[Saved entries]
____________

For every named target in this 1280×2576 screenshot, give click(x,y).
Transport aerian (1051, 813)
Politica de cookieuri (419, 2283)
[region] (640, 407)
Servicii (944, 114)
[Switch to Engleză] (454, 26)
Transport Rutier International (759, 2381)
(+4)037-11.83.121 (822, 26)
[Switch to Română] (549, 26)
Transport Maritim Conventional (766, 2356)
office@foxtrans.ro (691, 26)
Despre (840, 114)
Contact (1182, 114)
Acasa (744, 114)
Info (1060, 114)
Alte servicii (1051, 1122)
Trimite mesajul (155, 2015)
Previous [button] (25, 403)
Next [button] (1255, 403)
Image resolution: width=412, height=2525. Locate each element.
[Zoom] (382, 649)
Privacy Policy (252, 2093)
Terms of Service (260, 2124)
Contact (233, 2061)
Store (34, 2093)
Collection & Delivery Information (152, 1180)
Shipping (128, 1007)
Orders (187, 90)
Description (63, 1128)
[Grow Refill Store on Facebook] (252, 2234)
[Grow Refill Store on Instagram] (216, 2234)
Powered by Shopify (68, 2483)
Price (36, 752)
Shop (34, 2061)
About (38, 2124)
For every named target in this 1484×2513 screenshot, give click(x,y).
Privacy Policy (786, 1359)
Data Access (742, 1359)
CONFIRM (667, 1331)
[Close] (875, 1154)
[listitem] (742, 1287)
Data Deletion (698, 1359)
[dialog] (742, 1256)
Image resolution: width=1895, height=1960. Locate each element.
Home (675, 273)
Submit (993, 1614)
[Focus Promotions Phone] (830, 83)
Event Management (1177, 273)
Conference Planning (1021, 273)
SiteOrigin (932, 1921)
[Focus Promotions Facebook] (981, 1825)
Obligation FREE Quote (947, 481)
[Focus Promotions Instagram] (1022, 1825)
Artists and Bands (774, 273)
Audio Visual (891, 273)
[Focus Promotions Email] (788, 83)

____________

### Required action
Tally, across the records, each line that contains the word "element", and answer with nothing except the count.

### Exercise answer
2